DROIT DE MUTAGE

Chat at the tank-side
Chat at the tank-side

 

 

Chaque année depuis 2007, le Domaine de la Coume Majou a la joie de pouvoir élaborer du Vin Doux Naturel (VDN) en AOP Maury. Ce privilège a un prix : en effet le décret – poujadiste et colbertien – exige la vinification dans les limites géographiques de l’appellation.

 

 

Il me faut donc effectuer d’incessants voyages (40 minutes à chaque fois, aller simple) vers la cave Gelly, au coeur du village de Maury même, où la structure des « Vignerons de Maury » accepte aimablement de me louer un emplacement.

 

 

Certaines propriétés, plus influentes ou mieux introduites que moi, ont obtenu une dérogation pour vinifier du Maury dans leur chai pourtant situé hors zone. Ce n’est pas possible pour un pauvre petit étranger sans réseau relationnel:

« Selon que vous serez riche et puissant ..... »

 

Jeudi dernier donc, j’ai fébrilement suivi le plongeon du densitomètre vers les valeurs retenues. Vous ne me suivez pas ?
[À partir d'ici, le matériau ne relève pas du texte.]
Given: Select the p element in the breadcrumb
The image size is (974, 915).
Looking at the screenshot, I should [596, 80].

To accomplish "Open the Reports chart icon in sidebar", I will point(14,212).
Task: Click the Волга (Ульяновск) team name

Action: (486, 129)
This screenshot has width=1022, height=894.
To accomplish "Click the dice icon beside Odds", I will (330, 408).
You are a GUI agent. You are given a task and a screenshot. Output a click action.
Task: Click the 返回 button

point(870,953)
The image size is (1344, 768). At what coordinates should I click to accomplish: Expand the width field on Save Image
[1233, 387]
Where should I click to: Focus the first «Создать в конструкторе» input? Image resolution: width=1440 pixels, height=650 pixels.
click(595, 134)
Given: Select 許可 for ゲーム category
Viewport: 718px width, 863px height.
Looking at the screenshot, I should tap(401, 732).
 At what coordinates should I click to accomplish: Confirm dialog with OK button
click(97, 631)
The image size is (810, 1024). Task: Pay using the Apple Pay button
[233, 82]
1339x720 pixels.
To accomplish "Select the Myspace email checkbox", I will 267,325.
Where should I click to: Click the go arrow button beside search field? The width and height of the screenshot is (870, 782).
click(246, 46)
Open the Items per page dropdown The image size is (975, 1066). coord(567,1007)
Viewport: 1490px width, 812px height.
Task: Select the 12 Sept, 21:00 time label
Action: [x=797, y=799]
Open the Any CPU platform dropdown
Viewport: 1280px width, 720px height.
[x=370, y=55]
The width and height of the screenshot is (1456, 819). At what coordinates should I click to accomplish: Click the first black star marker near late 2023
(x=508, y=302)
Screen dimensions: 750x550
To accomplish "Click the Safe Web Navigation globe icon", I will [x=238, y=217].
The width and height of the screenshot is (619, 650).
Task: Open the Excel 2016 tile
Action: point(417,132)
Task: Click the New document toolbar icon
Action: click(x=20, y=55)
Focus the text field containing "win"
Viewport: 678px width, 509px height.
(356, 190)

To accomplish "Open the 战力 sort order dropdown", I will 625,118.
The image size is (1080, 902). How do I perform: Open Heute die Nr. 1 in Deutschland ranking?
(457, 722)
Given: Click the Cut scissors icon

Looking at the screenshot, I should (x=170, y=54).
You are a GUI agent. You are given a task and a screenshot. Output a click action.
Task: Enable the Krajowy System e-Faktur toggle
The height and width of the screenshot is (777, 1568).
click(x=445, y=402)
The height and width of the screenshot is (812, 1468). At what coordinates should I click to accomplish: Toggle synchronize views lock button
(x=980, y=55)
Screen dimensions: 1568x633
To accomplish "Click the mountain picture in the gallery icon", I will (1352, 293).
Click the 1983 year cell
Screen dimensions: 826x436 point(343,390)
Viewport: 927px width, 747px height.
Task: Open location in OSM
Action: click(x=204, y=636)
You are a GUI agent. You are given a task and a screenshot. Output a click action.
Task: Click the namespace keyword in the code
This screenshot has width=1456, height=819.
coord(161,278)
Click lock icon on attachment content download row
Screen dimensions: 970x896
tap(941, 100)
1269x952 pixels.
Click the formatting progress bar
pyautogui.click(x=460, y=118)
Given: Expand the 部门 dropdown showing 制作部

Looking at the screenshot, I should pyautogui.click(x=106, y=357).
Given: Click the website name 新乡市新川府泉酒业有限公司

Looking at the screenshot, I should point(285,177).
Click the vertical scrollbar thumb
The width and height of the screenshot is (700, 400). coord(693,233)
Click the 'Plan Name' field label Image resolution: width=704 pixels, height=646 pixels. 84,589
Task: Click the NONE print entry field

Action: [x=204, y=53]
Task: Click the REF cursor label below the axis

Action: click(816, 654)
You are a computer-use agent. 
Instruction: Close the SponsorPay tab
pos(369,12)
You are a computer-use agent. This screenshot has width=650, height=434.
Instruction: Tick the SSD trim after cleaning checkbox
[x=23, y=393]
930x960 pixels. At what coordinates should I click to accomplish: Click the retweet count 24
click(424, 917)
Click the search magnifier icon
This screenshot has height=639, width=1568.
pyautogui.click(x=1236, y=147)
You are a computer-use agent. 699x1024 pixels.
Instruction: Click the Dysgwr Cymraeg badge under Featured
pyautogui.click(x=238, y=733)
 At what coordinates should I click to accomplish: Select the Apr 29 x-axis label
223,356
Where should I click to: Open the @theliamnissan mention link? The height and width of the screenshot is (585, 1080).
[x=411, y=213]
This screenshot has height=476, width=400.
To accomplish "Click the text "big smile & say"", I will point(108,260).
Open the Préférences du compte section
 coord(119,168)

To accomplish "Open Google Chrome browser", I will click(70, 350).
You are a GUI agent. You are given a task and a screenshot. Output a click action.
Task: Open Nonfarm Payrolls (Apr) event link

Une brêve explication alors : un VDN s’obtient en cueillant des raisins très mûrs (dans le cas du Maury, il faut au moins 15,5 ° potentiel mais les nôtres dépassent généralement la barre des 17), en les laissant fermenter puis en arrêtant la fermentation par l’adjonction d’une petite quantité d’alcool pur, vendu sous le contrôle de l’Etat français, et de sulfite. Cela s’appelle le « mutage », car on y rend muettes les levures, gavées qu’elles sont d’éthanol et de désinfectant.

Vous aurez compris que le moment où on ajoute l’alcool déterminera le taux de sucre résiduel : plus on mute tard, moins il restera de sucre. Le degré d’alcool final, lui, sera le résultat de différents facteurs : la richesse du moût de départ, le titre de l’alcool utilisé (en France, c’est autour de 96°) et bien sûr la quantité ajoutée (entre 5 et 10 % du volume de vin à muter). Moi, j’aime garder autour de

80-85 gr de sucre et atteindre un taux d’alcool final compris entre 16 et 17 vol %. Je pense que ce sont les conditions qui équilibrent le mieux les tannins de mes vins. Des tables – ou une formule – permettent de déterminer le « point de mutage », c’est à dire la densité à laquelle il faut muter, ainsi que la quantité d’alcool à ajouter. Une simple « règle de trois » n’y suffit pas. On comprend intuitivement que la présence d’eau ET d’alcool ET de sucre – sans parler du reste – rend plus complexe l’étude de la densité et de la dilution. Dans le même cadre, ce sont ces propriétés (d’ordre colligatif) qui rendent compte des échanges osmotiques et aussi des phénomènes azéotropiques en ébulioscopie ou en cryoscopie.

Bon, bref : je mute vers 1040 de densité (plutôt un rien plus bas) et j’ajoute généralement un bon 5 % d’alcool (ce qui est peu). Cela ne suffit pas toujours à tuer net Monsieur Saccharomyces.

 

Revenons-en au plongeon. Vers 15 heures, nous en étions à 1042-1043. C’est donc avec soulagement que j’ai vu le biréacteur se poser, ma voiture démarrer, le petit toast au foie gras accompagné du Maury 2010 s’avaler en guise de bienvenue et ... l’alcool de mutage se mélanger au moût, dégageant moulte fumée et bonnes odeurs :

 

« Qui veut mauriner bien prépare sa mixture

Croquez, humez, crachez et évitons la biture .... »

 

La discussion au sommet de la cuve qui illustre ce billet aurait pu être celle que nous avons eue si souvent sur le bord de la piste électrique, ou encore dans les couloirs hideux de « l’athénée » (*) qui nous brima jadis tous les deux, ou bien au départ d’un tire-fesses alpin ou celle que nous eussions pu avoir au chevet des patients dans les années ’80 si Marc et moi avions exercé nos méfaits dans les mêmes institutions : il est autant chirurgien défroqué que j’ai jeté la blouse banche aux orties, et pour des raisons du même ordre, sinon identiques.

Sur le coup de 10 heures du soir, notre oeuvre accomplie, nous avons entrepris de rejoindre Corneilla pour un repas très convivial et bien arrosé, point final d’une belle journée.

 

(*) Un athénée désigne en Belgique l'établissement scolaire qui "accueille" les élèves entre l'âge de 12 et 18 ans. Il correspond peu ou prou au collège et aux classes de seconde, première et terminale. Le nôtre était réservé aux garçons et particulièrement autoritaire et rébarbatif.